Foto di Andrea Macchia

«In quello che è ormai un classico, lo storico Benedict Anderson sottolineava che, “a parte i villaggi primordiali dove si vive sempre faccia a faccia (e anche lì…), ogni comunità è immaginata”. Le frontiere di un gruppo, i modi in cui pensiamo di formare una comunità con alcuni e di essere estranei ad altri, sono sempre frutto di una costruzione immaginaria o fantasmatica, di un gioco di rappresentazioni.  Anderson collegava ad esempio l’origine della coscienza nazionale, cioè al tempo stesso la nascita dell’idea di Nazione e la costruzione simbolica della sua delimitazione, alla scoperta di una nuova tecnologia: la stampa, che avrebbe permesso l’affermazione delle lingue nazionali sul latino, la loro codificazione e, soprattutto, la circolazione degli scritti in un ambito limitato, al cui interno si sarebbero formate in qualche modo una sfera pubblica e una attualità condivise.

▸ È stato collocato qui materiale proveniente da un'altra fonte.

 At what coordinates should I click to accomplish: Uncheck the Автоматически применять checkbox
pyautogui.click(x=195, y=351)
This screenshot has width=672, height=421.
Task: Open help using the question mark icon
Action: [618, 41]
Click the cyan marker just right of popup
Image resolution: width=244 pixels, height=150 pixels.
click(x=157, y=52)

Non si può supporre che Internet favorisca oggi un processo contrario di denazionalizzazione delle menti e degli immaginari? Che questa tecnologia consenta al soggetto di dotarsi di uno spazio di iscrizione e di definizione più ampio, d’immaginare nuovi modi di inventare sé stesso e di pensare i collettivi di cui fa parte? Che forma assumerebbe la politica in seguito all’invenzione di questi modi di soggettivazione?» (1).

Foto di Andrea Macchia

Le domande che il filosofo Geoffroy de Lagasnerie si fa pongono al centro la questione delle società complesse nella nostra contemporaneità e della loro rappresentazione nello spazio sociale, lì per riattivare un discorso generatore di esperienze feconde nei processi collettivi a partire dal singolo. È proprio all’interno dello spazio sociale che si articolano processi (sociali e culturali) capaci di mettere in crisi i concetti stessi di identità.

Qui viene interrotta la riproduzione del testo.